----- RECORDED DATA -----

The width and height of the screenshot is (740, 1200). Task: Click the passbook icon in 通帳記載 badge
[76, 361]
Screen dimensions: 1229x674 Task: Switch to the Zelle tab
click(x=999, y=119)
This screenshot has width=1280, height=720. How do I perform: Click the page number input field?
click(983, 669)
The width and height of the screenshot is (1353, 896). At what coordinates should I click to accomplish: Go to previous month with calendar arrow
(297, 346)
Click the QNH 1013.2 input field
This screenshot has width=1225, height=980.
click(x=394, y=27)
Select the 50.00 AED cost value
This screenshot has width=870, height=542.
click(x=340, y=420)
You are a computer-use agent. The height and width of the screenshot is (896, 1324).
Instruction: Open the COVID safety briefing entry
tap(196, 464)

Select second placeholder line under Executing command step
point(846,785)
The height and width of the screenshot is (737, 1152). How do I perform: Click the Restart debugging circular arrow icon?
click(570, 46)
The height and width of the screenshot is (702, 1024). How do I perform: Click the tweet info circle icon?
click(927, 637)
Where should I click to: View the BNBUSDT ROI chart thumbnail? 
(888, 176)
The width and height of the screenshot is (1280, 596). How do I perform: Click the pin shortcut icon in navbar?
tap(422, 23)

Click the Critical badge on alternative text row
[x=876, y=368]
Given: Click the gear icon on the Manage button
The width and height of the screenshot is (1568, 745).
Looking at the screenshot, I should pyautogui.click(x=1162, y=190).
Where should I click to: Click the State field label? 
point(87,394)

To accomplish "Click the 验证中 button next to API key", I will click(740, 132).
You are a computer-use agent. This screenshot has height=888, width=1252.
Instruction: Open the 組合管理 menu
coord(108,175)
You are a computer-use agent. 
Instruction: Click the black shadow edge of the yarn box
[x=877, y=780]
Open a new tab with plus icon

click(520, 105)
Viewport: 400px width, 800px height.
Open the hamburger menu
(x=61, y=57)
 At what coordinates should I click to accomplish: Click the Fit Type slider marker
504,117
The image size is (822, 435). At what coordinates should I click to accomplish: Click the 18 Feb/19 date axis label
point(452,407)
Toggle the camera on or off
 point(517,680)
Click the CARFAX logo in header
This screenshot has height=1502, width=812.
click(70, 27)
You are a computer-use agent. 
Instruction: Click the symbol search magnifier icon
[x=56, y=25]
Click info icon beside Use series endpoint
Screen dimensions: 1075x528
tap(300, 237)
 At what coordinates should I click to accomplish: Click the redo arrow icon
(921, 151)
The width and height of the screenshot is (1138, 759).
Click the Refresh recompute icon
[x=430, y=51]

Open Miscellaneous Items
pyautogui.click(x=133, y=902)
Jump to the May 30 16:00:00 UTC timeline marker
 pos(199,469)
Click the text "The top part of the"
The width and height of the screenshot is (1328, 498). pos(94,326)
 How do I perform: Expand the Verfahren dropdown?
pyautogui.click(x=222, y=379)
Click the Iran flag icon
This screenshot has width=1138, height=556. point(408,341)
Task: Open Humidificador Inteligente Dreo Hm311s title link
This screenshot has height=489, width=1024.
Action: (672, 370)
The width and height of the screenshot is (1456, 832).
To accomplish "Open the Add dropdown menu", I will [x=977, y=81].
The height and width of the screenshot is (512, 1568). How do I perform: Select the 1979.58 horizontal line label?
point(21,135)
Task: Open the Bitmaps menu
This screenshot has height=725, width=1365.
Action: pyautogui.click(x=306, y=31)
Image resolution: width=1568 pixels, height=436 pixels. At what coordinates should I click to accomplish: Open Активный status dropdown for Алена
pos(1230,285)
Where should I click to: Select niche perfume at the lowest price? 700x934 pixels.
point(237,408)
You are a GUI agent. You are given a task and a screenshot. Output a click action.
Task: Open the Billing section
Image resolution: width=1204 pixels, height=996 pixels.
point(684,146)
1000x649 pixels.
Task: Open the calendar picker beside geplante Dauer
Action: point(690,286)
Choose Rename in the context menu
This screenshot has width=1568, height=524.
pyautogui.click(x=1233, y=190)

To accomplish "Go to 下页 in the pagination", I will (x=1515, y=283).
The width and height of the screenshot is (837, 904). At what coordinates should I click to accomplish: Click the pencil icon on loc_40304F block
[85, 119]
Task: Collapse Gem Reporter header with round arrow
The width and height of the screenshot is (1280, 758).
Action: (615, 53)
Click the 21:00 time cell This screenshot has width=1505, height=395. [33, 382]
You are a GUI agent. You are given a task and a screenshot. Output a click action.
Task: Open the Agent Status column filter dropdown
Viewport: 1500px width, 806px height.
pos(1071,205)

-----

## EXERCISE GOAL:
Please output all of the entries without changing a single character.

## SOLUTION TO THE PROBLEM:
The width and height of the screenshot is (740, 1200). Task: Click the passbook icon in 通帳記載 badge
[76, 361]
Screen dimensions: 1229x674 Task: Switch to the Zelle tab
click(x=999, y=119)
This screenshot has width=1280, height=720. How do I perform: Click the page number input field?
click(983, 669)
The width and height of the screenshot is (1353, 896). At what coordinates should I click to accomplish: Go to previous month with calendar arrow
(297, 346)
Click the QNH 1013.2 input field
This screenshot has width=1225, height=980.
click(x=394, y=27)
Select the 50.00 AED cost value
This screenshot has width=870, height=542.
click(x=340, y=420)
You are a computer-use agent. The height and width of the screenshot is (896, 1324).
Instruction: Open the COVID safety briefing entry
tap(196, 464)

Select second placeholder line under Executing command step
point(846,785)
The height and width of the screenshot is (737, 1152). How do I perform: Click the Restart debugging circular arrow icon?
click(570, 46)
The height and width of the screenshot is (702, 1024). How do I perform: Click the tweet info circle icon?
click(927, 637)
Where should I click to: View the BNBUSDT ROI chart thumbnail? 
(888, 176)
The width and height of the screenshot is (1280, 596). How do I perform: Click the pin shortcut icon in navbar?
tap(422, 23)

Click the Critical badge on alternative text row
[x=876, y=368]
Given: Click the gear icon on the Manage button
The width and height of the screenshot is (1568, 745).
Looking at the screenshot, I should pyautogui.click(x=1162, y=190).
Where should I click to: Click the State field label? 
point(87,394)

To accomplish "Click the 验证中 button next to API key", I will click(740, 132).
You are a computer-use agent. This screenshot has height=888, width=1252.
Instruction: Open the 組合管理 menu
coord(108,175)
You are a computer-use agent. 
Instruction: Click the black shadow edge of the yarn box
[x=877, y=780]
Open a new tab with plus icon

click(520, 105)
Viewport: 400px width, 800px height.
Open the hamburger menu
(x=61, y=57)
 At what coordinates should I click to accomplish: Click the Fit Type slider marker
504,117
The image size is (822, 435). At what coordinates should I click to accomplish: Click the 18 Feb/19 date axis label
point(452,407)
Toggle the camera on or off
 point(517,680)
Click the CARFAX logo in header
This screenshot has height=1502, width=812.
click(70, 27)
You are a computer-use agent. 
Instruction: Click the symbol search magnifier icon
[x=56, y=25]
Click info icon beside Use series endpoint
Screen dimensions: 1075x528
tap(300, 237)
 At what coordinates should I click to accomplish: Click the redo arrow icon
(921, 151)
The width and height of the screenshot is (1138, 759).
Click the Refresh recompute icon
[x=430, y=51]

Open Miscellaneous Items
pyautogui.click(x=133, y=902)
Jump to the May 30 16:00:00 UTC timeline marker
 pos(199,469)
Click the text "The top part of the"
The width and height of the screenshot is (1328, 498). pos(94,326)
 How do I perform: Expand the Verfahren dropdown?
pyautogui.click(x=222, y=379)
Click the Iran flag icon
This screenshot has width=1138, height=556. point(408,341)
Task: Open Humidificador Inteligente Dreo Hm311s title link
This screenshot has height=489, width=1024.
Action: (672, 370)
The width and height of the screenshot is (1456, 832).
To accomplish "Open the Add dropdown menu", I will [x=977, y=81].
The height and width of the screenshot is (512, 1568). How do I perform: Select the 1979.58 horizontal line label?
point(21,135)
Task: Open the Bitmaps menu
This screenshot has height=725, width=1365.
Action: pyautogui.click(x=306, y=31)
Image resolution: width=1568 pixels, height=436 pixels. At what coordinates should I click to accomplish: Open Активный status dropdown for Алена
pos(1230,285)
Where should I click to: Select niche perfume at the lowest price? 700x934 pixels.
point(237,408)
You are a GUI agent. You are given a task and a screenshot. Output a click action.
Task: Open the Billing section
Image resolution: width=1204 pixels, height=996 pixels.
point(684,146)
1000x649 pixels.
Task: Open the calendar picker beside geplante Dauer
Action: point(690,286)
Choose Rename in the context menu
This screenshot has width=1568, height=524.
pyautogui.click(x=1233, y=190)

To accomplish "Go to 下页 in the pagination", I will (x=1515, y=283).
The width and height of the screenshot is (837, 904). At what coordinates should I click to accomplish: Click the pencil icon on loc_40304F block
[85, 119]
Task: Collapse Gem Reporter header with round arrow
The width and height of the screenshot is (1280, 758).
Action: (615, 53)
Click the 21:00 time cell This screenshot has width=1505, height=395. [33, 382]
You are a GUI agent. You are given a task and a screenshot. Output a click action.
Task: Open the Agent Status column filter dropdown
Viewport: 1500px width, 806px height.
pos(1071,205)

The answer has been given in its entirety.